The input:
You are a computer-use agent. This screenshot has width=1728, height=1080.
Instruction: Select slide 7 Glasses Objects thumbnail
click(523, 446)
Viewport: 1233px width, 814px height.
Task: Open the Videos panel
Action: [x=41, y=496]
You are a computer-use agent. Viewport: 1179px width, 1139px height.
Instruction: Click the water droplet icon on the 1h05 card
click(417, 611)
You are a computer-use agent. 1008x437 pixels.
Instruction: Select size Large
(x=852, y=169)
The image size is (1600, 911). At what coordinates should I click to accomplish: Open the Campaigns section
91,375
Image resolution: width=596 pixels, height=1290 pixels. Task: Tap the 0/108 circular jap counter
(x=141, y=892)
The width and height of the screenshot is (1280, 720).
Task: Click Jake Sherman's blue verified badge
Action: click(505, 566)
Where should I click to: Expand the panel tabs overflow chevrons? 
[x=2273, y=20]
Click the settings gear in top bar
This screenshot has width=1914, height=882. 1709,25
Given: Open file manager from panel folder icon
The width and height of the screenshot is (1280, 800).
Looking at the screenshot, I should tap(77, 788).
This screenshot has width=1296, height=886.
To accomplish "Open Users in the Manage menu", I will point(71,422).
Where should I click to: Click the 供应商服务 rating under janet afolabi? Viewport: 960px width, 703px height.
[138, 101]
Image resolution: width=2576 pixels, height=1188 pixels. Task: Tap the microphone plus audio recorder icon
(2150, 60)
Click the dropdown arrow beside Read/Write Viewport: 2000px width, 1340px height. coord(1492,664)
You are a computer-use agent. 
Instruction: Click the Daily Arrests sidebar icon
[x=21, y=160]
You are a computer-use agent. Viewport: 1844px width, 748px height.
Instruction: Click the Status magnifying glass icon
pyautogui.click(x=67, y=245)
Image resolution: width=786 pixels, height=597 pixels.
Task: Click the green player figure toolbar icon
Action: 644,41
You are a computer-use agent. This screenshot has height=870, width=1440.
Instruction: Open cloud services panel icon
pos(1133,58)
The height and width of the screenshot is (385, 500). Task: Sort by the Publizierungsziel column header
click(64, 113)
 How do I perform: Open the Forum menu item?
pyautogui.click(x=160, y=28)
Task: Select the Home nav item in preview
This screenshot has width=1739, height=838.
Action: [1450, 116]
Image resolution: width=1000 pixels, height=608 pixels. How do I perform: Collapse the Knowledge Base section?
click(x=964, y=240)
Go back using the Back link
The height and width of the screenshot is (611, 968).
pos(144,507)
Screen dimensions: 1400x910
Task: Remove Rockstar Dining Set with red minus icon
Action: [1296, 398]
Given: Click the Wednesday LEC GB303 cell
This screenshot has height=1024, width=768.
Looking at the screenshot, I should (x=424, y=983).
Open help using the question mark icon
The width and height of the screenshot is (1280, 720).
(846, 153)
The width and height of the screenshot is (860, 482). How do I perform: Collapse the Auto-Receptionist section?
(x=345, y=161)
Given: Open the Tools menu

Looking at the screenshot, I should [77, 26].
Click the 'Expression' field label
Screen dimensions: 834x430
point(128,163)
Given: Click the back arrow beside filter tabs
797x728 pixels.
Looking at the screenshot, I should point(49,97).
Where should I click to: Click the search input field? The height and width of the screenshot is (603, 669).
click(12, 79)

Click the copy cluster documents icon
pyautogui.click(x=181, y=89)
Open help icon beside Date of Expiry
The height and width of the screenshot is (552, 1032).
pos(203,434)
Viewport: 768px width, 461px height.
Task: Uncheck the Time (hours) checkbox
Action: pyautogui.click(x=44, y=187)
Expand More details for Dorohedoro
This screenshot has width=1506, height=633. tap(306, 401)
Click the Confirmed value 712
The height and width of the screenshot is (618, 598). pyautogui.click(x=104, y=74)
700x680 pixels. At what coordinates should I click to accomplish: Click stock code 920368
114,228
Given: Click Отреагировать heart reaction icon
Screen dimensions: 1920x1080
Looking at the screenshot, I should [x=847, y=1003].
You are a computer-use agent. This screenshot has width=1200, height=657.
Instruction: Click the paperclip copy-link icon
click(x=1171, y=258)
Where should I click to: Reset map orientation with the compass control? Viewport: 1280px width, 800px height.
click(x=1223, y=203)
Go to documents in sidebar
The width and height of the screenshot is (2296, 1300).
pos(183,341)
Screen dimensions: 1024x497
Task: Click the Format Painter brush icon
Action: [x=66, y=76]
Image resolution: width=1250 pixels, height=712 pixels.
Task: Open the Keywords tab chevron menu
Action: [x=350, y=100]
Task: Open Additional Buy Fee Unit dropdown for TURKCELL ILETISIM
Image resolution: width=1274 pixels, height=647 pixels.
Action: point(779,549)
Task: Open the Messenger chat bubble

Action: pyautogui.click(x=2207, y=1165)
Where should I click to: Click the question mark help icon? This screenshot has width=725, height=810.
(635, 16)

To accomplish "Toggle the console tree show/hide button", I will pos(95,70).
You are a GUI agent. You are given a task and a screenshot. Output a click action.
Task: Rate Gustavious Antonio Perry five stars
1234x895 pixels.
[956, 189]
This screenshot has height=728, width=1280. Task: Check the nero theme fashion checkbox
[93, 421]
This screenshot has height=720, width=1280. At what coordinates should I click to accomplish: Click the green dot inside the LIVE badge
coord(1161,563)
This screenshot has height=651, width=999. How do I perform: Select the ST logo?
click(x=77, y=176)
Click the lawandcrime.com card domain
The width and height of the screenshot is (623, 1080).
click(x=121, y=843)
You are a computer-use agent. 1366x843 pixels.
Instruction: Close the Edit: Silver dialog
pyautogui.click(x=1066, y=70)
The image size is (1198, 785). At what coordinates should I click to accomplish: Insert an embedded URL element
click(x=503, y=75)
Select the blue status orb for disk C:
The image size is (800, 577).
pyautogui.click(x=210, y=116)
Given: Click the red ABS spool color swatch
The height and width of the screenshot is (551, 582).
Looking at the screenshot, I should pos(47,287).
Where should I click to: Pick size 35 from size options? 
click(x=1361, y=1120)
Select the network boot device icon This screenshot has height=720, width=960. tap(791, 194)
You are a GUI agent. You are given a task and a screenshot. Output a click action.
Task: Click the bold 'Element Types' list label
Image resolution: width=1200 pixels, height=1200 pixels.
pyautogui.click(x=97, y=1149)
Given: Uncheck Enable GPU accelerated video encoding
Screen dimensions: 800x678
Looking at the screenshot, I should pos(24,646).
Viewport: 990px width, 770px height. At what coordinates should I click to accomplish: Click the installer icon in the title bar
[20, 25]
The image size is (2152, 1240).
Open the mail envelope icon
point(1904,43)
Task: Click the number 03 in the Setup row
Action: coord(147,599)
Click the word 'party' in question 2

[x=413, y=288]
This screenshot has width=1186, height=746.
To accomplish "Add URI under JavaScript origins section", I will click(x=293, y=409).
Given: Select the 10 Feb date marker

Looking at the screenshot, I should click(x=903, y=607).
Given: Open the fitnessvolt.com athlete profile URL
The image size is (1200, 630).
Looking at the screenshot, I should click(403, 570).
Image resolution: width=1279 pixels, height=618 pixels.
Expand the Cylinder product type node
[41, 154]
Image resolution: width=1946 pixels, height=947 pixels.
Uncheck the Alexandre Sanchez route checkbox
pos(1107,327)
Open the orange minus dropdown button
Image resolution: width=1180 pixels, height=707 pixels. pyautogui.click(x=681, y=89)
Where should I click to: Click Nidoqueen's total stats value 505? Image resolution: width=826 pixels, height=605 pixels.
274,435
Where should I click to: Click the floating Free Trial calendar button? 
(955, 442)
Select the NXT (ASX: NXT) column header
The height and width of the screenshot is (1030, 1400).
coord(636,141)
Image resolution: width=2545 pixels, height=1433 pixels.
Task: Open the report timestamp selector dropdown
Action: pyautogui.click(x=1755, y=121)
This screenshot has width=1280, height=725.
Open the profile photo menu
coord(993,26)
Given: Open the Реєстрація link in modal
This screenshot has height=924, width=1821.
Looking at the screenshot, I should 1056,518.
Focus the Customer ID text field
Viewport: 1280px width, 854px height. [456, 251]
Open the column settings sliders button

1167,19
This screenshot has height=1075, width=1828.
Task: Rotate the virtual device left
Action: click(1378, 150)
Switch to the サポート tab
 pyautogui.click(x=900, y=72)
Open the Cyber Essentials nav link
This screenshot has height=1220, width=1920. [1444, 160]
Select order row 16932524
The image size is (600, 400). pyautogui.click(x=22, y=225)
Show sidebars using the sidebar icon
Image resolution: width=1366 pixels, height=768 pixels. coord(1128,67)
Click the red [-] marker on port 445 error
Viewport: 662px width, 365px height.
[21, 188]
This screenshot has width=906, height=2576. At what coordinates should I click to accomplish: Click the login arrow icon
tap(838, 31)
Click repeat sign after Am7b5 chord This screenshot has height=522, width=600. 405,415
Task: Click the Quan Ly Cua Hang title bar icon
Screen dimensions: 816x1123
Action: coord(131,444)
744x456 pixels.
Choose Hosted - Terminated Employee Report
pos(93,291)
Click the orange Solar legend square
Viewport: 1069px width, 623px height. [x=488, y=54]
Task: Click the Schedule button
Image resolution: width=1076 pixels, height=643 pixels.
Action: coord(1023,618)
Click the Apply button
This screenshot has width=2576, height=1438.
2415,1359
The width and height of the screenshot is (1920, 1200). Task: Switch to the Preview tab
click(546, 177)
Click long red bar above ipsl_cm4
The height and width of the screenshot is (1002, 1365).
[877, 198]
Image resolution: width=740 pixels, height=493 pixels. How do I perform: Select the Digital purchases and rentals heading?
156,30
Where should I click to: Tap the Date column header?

Challenge:
Select every line of the material above that contains the word "beside".

Exercise answer:
Click the dropdown arrow beside Read/Write Viewport: 2000px width, 1340px height. coord(1492,664)
Given: Click the back arrow beside filter tabs
Open help icon beside Date of Expiry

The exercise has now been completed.